In 1981, I was a young college student and aspiring entertainment writer, just a few years into a more academic study of Walt Disney and Disney animation.  At that time, I welcomed The Fox and the Hound as a very encouraging sign that Disney animation still had some life in it yet.  We would have to weather the controversial and inconsistent Black Cauldron before seeing the renaissance begin to blossom with Great Mouse Detective and The Little Mermaid.  Thus, Tod and Copper became the unlikely precursors of an industry that would literally explode in the final decade of the twentieth century.
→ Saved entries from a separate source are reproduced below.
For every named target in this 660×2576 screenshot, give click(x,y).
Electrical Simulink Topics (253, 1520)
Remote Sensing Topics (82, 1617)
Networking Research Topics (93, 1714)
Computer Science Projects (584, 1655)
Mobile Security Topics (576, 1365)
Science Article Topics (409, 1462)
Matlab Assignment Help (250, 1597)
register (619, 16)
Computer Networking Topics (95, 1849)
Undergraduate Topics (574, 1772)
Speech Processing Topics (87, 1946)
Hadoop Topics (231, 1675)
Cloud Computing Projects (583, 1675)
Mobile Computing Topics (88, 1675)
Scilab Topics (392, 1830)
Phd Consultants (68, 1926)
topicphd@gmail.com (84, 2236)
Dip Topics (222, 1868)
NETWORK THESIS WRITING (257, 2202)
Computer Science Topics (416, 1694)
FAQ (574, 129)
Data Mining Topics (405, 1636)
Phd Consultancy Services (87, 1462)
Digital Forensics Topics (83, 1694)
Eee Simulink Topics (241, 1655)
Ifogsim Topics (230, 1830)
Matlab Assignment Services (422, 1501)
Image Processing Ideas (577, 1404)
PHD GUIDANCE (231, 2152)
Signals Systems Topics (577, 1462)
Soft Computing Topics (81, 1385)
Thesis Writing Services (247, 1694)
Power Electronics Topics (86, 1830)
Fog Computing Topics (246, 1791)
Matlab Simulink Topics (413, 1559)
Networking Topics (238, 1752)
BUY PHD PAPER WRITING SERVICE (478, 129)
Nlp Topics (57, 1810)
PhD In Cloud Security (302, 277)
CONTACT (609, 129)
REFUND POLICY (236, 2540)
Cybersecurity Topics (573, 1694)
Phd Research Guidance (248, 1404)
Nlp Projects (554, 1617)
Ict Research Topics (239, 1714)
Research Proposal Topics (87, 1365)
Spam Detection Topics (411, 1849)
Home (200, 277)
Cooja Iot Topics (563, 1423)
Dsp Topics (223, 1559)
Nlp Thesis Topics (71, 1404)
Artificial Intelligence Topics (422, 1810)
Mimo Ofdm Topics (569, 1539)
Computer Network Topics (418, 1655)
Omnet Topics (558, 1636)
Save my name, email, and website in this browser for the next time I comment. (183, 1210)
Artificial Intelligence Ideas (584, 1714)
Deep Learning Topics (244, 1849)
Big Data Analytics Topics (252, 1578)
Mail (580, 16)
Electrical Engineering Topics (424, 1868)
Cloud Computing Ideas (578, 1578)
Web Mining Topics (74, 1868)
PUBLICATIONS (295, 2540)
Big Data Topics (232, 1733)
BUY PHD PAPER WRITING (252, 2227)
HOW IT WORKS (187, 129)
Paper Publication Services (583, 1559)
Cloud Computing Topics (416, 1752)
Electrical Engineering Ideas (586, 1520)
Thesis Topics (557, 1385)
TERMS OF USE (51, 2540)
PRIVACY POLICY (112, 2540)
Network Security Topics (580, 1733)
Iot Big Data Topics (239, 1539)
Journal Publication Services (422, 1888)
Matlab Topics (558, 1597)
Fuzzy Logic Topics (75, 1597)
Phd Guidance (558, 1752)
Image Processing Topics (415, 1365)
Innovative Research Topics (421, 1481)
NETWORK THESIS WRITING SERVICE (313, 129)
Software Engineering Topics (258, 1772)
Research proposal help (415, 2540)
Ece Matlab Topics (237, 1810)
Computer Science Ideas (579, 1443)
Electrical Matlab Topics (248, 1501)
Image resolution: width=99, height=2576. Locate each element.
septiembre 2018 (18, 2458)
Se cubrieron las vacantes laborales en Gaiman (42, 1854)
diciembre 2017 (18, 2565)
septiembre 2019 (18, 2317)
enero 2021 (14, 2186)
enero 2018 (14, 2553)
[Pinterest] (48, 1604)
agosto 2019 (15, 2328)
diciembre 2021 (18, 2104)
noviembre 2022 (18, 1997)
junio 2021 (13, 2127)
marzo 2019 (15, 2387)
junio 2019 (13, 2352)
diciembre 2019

Unfortunately, at least from a marketing standpoint, the Walt Disney Company has invested little historical significance to the film, especially as it relates to its most recent home entertainment incarnation.  Though upgraded to high definition Blu-ray, it is a generally bare-bones affair.  A combination 3-disc Blu-ray and DVD, the Blu-ray disc includes only one bonus feature, the very brief Unlikely Friends, which is nothing but a quickly assembled montage of clips from Disney animated features mixed with footage of "real-life" unusual animal friendships.  It is hardly notable, even to the younger set to which it is obviously directed.  The standard DVD offers the same minimal features as the previous 2006 edition, the highlight of which was a meager six-minute making-of vignette.  To balance out this startling lack of content, the marketeers decided to throw in The Fox and the Hound II, the film's rather misguided and unremarkable direct-to-video sequel.  John Lasseter had any number of good reasons for abandoning the controversial direct-to-video films and The Fox and the Hound II was likely one of them.  It is a visually jarring mix of traditional and wholly inappropriate CG animation, combined with a story that relates in almost no way to the original film.  (A group of howling dogs aspiring to be an act at the Grand Ole Opry?)

In the end, this recent edition is a purchase for the Disney Blu-ray collector and nothing more.  It appears that Tod and Copper will continue to remain on the lower tiers of the Disney canon, at least as far the current generation of Disney executives is concerned.